Case Presentation: A 28-year-old Middle Eastern male, previously diagnosed with Systemic Lupus Erythematosus (SLE) and biopsy-proven Lupus Nephritis at the age of 18 in Egypt, had been managing his condition with a daily dose of mycophenolate mofetil at 250 mg. During a routine clinic follow-up, laboratory tests were conducted, revealing concerning results. His 24-hour urine protein level had risen to a significant 2558 mg/24 hr, and his creatinine levels had increased to 2.1 mg/dl from a baseline of 1.12 mg/dl. In response to these alarming findings, the patient’s treatment plan was adjusted, and the dose of Cellcept was increased to 500 mg daily. However, much to the medical team’s surprise, despite the escalation of treatment, the 24-hour urine protein levels continued to climb, ultimately reaching 3941 mg/24 hr. In addition to this, the patient displayed persistent normal complement levels, negative results on double-stranded DNA testing, and anti-Smith antibodies measuring less than 0.2. In light of these perplexing findings, a kidney biopsy was deemed necessary to gain further insights into the underlying renal condition. The biopsy results were unexpected; they revealed concurrent Focal Segmental Glomerulosclerosis (FSGS) with no evidence of active lupus nephritis, challenging the initial diagnosis and treatment approach. Subsequently, the medical team decided to wean the patient off mycophenolate mofetil and initiated treatment with rituximab, as it became evident that the underlying renal complication was not lupus nephritis but rather FSGS.

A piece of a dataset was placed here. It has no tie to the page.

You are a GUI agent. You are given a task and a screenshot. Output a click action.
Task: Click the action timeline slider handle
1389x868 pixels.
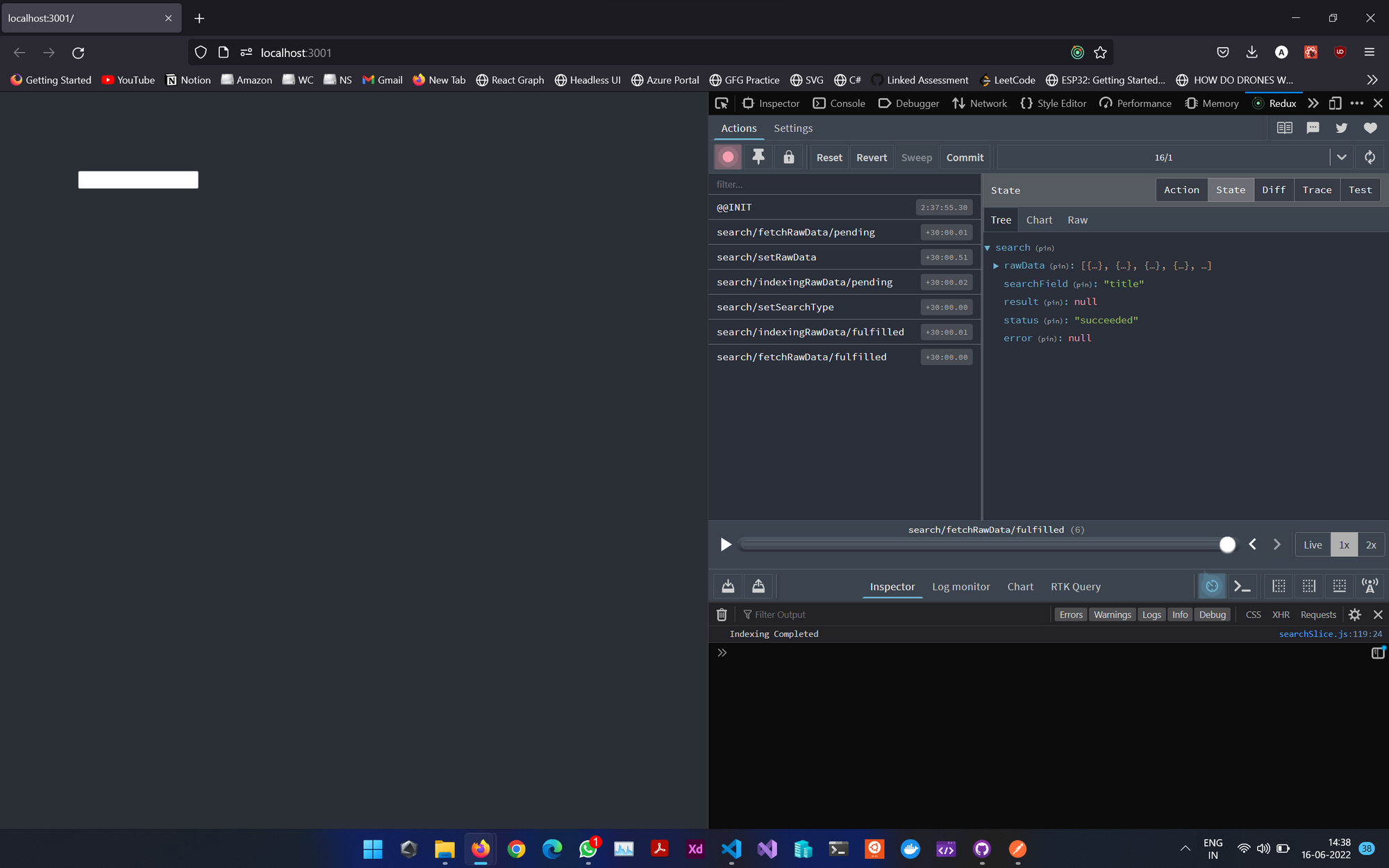(1227, 545)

Discussion: Systemic lupus erythematosus is a chronic autoimmune disorder marked by the production of autoantibodies targeting nuclear and cytoplasmic antigens, impacting multiple organs[1]. Nephrotic-range proteinuria often indicates proliferative lupus nephritis and/or membranous lupus nephritis. However, in rare cases, systemic lupus erythematosus patients with nephrotic syndrome may exhibit kidney biopsy results showing focal segmental glomerulosclerosis lesions [2]. This case report discusses the rare occurrence of Focal Segmental Glomerulosclerosis (FSGS) alongside Lupus Nephritis in an SLE patient.
Conclusions: The coexistence of FSGS with SLE and Lupus Nephritis poses a therapeutic challenge. Some patients may not respond to standard treatments, emphasizing the need for a repeat renal biopsy to establish an accurate diagnosis and provide personalized care. This case underscores the importance of renal biopsies in the management of SLE patients. While renal abnormalities in SLE patients are often attributed to lupus nephritis, this case highlights the necessity of considering alternative renal complications such as FSGS, which can coexist with lupus nephritis. Accurate diagnosis and precise assessment of disease activity are vital for tailored management.